Reproduce verbatim the records from the line containing "Locate an element on the screen. Image" through the line containing "exit is located at coordinates (72, 135).", both lines included.

:: Supplied information

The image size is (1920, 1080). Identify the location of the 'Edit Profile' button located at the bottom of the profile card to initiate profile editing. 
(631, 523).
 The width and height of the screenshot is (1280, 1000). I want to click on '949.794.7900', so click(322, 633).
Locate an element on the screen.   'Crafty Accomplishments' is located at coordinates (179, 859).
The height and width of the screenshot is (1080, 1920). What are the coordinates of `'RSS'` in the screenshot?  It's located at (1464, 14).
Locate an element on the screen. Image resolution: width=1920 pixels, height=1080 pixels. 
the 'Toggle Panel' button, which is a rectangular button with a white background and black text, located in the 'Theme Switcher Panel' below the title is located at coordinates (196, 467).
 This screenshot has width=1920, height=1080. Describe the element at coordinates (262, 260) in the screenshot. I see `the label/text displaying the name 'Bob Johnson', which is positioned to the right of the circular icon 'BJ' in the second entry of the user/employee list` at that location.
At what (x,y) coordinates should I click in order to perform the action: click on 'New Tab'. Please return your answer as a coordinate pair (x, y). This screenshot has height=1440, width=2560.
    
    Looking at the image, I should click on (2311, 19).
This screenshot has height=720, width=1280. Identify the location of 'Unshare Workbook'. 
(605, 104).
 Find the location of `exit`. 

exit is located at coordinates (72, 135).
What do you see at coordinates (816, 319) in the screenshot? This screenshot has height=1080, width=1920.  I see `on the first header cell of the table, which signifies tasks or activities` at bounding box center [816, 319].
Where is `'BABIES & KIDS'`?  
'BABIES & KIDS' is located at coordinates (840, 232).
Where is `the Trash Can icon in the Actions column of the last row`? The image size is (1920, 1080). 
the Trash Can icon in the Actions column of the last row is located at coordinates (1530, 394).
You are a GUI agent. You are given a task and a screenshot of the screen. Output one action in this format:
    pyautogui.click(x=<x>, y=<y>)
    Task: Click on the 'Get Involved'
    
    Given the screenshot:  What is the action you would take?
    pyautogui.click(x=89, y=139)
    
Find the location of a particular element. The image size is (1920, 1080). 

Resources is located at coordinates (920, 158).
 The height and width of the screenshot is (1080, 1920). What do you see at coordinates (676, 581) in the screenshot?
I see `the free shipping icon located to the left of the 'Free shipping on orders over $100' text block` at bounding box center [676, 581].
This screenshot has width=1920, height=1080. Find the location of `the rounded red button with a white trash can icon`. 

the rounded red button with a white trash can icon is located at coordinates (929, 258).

::::

- [Response]
Locate an element on the screen. Image resolution: width=1920 pixels, height=1080 pixels. 
the 'Toggle Panel' button, which is a rectangular button with a white background and black text, located in the 'Theme Switcher Panel' below the title is located at coordinates (196, 467).
 This screenshot has width=1920, height=1080. Describe the element at coordinates (262, 260) in the screenshot. I see `the label/text displaying the name 'Bob Johnson', which is positioned to the right of the circular icon 'BJ' in the second entry of the user/employee list` at that location.
At what (x,y) coordinates should I click in order to perform the action: click on 'New Tab'. Please return your answer as a coordinate pair (x, y). This screenshot has height=1440, width=2560.
    
    Looking at the image, I should click on (2311, 19).
This screenshot has height=720, width=1280. Identify the location of 'Unshare Workbook'. 
(605, 104).
 Find the location of `exit`. 

exit is located at coordinates (72, 135).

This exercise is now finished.